So I had the best time this evening surfing around in Trove.
I discovered 18th century florid prose about how children bore a stigma of illegitimacy that ruined the rest of their life when they were born out of wedlock.
I hadn’t realized that early in Australia’s history fathers were not allowed to put their names on a child’s birth certificate unless they were married to the mother.
I discovered that the Registration of Births, Deaths and Marriages Act was first ammended so that a father’s name could be included if the parents married within 6 months of a child’s birth. Then passionate advocates changed it further to allow both parents names on your birth certificate regardless of marriage.
I registered as a text editor and typed in corrections for several news articles. I remember hearing NLA staff talk about crowdsourcing this work, and meaning to help out … And then promptly forgot. Today as I read through old history I was happy to. Talk about connecting the task at the point of use; perfect.

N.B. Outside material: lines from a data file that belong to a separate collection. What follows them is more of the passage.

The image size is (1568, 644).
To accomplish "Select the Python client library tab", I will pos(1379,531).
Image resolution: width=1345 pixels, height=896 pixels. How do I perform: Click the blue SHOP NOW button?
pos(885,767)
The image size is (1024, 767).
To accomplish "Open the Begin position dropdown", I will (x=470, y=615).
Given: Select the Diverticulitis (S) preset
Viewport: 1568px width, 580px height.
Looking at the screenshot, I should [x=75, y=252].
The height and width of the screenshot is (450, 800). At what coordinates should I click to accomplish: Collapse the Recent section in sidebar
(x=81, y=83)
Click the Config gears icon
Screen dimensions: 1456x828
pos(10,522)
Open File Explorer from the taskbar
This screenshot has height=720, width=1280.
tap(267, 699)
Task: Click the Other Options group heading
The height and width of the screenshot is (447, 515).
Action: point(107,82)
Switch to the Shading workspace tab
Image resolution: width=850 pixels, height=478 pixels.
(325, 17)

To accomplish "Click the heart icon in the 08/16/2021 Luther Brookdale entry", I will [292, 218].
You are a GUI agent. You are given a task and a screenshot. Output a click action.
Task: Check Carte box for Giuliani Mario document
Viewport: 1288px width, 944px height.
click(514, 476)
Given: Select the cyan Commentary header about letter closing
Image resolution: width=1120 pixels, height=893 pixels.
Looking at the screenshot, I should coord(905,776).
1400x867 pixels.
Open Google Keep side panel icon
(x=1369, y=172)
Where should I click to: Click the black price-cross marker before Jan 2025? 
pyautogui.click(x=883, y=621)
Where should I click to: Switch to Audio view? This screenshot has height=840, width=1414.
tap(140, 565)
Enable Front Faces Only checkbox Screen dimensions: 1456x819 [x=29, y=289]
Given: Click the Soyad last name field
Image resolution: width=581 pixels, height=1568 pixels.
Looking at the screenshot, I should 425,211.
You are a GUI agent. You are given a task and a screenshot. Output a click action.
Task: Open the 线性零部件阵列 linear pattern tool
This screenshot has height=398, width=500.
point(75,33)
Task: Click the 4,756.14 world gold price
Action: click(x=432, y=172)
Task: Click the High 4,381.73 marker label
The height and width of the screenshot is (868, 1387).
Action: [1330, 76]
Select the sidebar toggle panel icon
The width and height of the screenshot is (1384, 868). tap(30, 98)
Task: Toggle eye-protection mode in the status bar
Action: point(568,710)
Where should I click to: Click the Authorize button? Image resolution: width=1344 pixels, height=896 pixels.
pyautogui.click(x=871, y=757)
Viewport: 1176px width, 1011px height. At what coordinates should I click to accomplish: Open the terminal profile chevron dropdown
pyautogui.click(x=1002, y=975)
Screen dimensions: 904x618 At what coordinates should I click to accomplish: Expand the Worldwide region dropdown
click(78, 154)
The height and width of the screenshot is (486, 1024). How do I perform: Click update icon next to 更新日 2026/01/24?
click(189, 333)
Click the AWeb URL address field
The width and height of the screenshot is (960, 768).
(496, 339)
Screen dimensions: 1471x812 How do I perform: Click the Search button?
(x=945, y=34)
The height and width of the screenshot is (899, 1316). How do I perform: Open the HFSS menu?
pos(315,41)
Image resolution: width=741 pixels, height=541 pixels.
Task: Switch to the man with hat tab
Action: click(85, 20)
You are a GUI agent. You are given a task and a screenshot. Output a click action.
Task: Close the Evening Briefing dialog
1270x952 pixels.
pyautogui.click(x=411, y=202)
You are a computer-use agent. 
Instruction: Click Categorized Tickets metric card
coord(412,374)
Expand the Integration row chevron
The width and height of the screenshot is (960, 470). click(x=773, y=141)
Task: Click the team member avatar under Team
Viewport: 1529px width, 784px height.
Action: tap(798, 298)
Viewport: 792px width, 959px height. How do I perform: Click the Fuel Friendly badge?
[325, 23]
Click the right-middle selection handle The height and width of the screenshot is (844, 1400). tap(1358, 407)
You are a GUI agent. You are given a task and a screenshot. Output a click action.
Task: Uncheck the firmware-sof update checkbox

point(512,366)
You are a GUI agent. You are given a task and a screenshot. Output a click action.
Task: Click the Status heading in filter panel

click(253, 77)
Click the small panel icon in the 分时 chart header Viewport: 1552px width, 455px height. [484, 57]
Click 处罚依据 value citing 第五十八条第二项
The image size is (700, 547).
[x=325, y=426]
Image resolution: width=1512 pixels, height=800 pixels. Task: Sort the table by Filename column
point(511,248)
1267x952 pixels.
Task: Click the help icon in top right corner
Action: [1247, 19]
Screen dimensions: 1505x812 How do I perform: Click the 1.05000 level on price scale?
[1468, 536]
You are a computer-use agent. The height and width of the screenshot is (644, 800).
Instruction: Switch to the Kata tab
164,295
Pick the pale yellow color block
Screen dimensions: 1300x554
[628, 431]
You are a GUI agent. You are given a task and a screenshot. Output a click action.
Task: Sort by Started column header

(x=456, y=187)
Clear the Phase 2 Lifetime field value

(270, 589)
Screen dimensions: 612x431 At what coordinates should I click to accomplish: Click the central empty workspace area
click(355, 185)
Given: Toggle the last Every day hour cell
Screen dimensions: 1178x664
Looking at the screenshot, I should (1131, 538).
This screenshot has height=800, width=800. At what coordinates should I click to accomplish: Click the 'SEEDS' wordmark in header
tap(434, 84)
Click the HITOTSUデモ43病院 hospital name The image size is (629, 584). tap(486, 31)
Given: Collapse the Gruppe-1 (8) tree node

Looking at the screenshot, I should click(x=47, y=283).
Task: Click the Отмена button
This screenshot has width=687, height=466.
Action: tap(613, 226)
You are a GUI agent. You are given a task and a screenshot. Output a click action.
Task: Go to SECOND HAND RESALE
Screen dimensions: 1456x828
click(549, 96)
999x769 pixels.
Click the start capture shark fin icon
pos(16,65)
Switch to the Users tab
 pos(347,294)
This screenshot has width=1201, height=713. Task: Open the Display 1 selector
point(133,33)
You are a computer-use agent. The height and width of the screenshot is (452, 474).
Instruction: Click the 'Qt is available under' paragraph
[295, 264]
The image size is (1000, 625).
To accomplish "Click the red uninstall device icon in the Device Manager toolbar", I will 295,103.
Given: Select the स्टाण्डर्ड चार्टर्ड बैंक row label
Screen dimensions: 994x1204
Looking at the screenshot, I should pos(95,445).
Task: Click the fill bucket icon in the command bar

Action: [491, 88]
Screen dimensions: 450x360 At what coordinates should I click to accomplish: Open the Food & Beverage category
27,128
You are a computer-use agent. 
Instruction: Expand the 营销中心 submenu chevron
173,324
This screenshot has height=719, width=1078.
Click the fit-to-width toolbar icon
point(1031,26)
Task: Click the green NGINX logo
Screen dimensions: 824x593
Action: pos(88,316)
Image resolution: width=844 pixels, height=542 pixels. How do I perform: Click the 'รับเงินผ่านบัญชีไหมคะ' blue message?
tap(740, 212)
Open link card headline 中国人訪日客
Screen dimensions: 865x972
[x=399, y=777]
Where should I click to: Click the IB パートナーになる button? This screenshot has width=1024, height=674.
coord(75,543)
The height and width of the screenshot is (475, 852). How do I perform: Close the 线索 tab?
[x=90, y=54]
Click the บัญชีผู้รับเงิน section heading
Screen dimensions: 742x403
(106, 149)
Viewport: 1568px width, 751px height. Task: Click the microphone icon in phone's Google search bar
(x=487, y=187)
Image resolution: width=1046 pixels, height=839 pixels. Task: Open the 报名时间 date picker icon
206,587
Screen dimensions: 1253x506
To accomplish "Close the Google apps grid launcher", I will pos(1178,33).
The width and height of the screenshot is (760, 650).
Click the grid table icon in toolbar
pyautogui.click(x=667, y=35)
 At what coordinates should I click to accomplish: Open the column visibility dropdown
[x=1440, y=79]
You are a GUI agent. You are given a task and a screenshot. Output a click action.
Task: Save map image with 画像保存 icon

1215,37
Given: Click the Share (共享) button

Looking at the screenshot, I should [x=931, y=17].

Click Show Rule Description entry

From our discovery layer I learnt about the man who set up the Register of Births, Deaths and Marriages for Victoria (and later went on to influence other states). How he had been inspired by London statisticians to use statistics from the Register to identify improvements for maternal health rates, identify infant death causes etc
From our library catalogue I learnt that even today some people, mainly First Australians, lead difficult lives as their births were not registered; subsequent standard documentation for payment of work is hard.
And from Google Scholar I learnt that in contemporary times transsexuals are battling birth certificate data to ensure they can build new lives.